News of interest to Loudoun and Fauquier counties that appeared in the daily Post Nov. 14-20.

Tuesday16

Flyi Delays Buying Jets

Flyi Inc., parent of struggling low-cost carrier Independence Air, announced plans to delay the acquisition of 10 new Airbus jets, a money-saving move the company hopes can help avert a bankruptcy filing. Shares of Flyi jumped 54 percent on news the airline had struck a deal with Airbus to take delivery of the 10 jets in 2007, instead of 2005.

Tuesday16

Teenage Boys Charged

Four teenage boys have been charged in a BB-gun shooting Halloween night that injured a 14-year-old Loudoun girl. Three 14-year-olds and one 13-year-old were each charged with four counts of malicious wounding, one count of brandishing a weapon and one count of underage possession of a firearm, said sheriff's spokesman Kraig Troxell. Troxell said witnesses reported that the boys fired into a crowd of about 20 teenagers outside a Sterling home, striking four people. The girl, who was struck between the nose and eye, was treated at Loudoun Hospital Center for facial wounds; three other teenagers who were hit did not require medical treatment.

Wednesday17

Board to Settle Lawsuit

Loudoun County supervisors voted to settle a lawsuit challenging efforts to slow home building south of Dulles International Airport. The suit was filed by Roma Dawson, the campaign treasurer for Supervisor Stephen J. Snow (R-Dulles), and Greenvest LC, the county's largest landowner and a major contributor to the campaigns of Republicans who won control of the county board last November. Snow oversees land-use matters for the board.

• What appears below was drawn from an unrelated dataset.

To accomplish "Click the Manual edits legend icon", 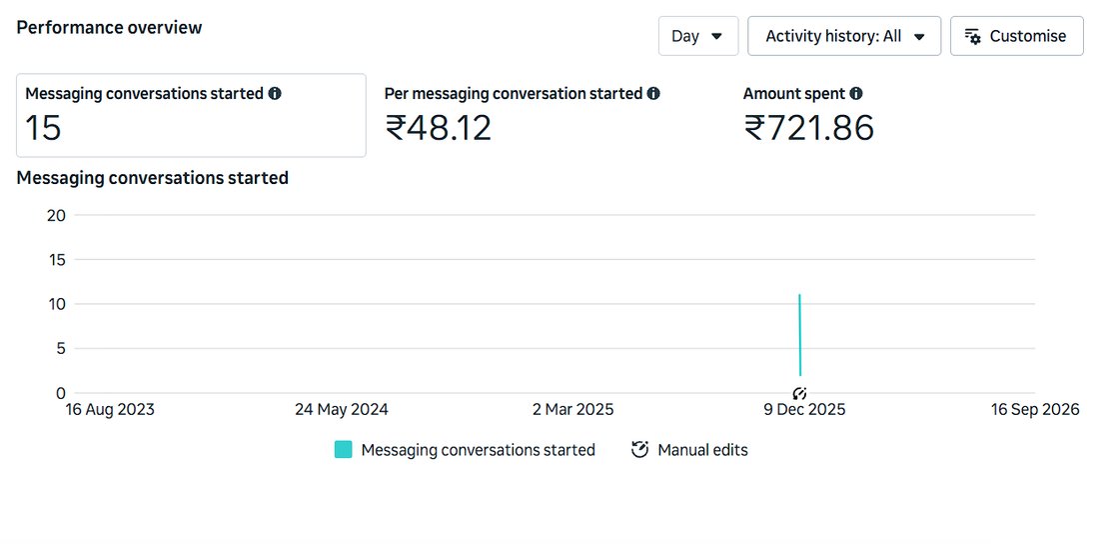I will tap(639, 450).
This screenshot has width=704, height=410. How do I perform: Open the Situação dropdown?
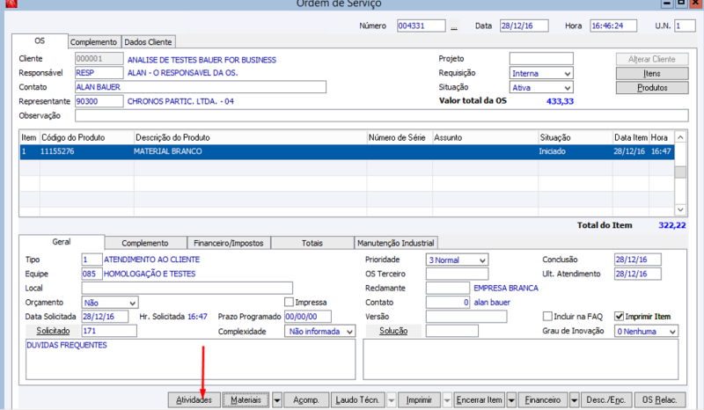coord(567,88)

The settlement will allow one house per acre on more than 200 acres near the airport. Several on the losing side of the 5 to 4 vote said members of the board's GOP majority had signaled by their action that they plan to settle scores of similar lawsuits that seek to overturn building curbs in the nation's fastest-growing county.

Wednesday17

Drawing the Line on Museum

Has Loudoun County stolen the National Air and Space Museum's outpost in Northern Virginia? Loudoun's visitors Web site proclaims the county the "Home of America's newest Air and Space Museum," along with the rolling hills, horses, wineries and historic towns that are its better-known draws. But truth be told, the Steven F. Udvar-Hazy Center off Route 28 at Dulles International Airport sits squarely in Fairfax County, on 176 acres in Chantilly. And Fairfax supervisors are incensed that their neighbor to the west would even think of taking away the county's bragging rights to the region's newest tourism jewel, which will celebrate its first anniversary next month.

Thursday18

Investor Warns Airline

The largest shareholder of Flyi Inc., parent of Independence Air, has demanded that the struggling Dulles-based airline abandon its plan to continue as a low-fare carrier and "aggressively" pursue an opportunity to return to its roots as a regional feeder for United Airlines. "You no longer have the luxury of blindly pursuing a strategy that will clearly require more financial resources than you have at your disposal," Edward L. Shapiro of PAR Investment Partners LP, a Boston-based private investment fund, told Flyi Chairman Kerry B. Skeen in a letter.

Thursday18

3 Arrested in DMV Raid

Federal and state agents arrested three people in a raid on a Department of Motor Vehicles contracting agency in Sterling, law enforcement sources said. The raid at the Valencia Agency arose out of a joint investigation involving FBI offices in Washington and New York, law enforcement sources said. Loudoun County sheriff's deputies participated in the raid, and Fairfax and Prince William county police aided in the arrests.

Friday19

Battered Wife Wins Suit

To Nataliya Derkach, he seemed a terrific catch: caring, financially secure and serious about family. The Ukrainian woman, who met James Fox through an international matchmaking agency, imagined her future unfolding happily on 40 acres in Loudoun County. She and Fox married in November 1998, less than three months after they had met. The first indication, she said, that she had misjudged her new husband came the morning they exchanged vows, when he changed clothes and left for work. "I was waiting all dressed up and alone in the house, and then I started crying," she testified recently. The situation had grown far more desperate by July 2000, when she moved into a shelter for battered women, she said. Now, a federal jury in Baltimore has awarded her as much as $434,000, returning a highly unusual verdict against the Internet matchmaking agency that introduced her to James Fox. Both sides said there were few if any precedents for the case.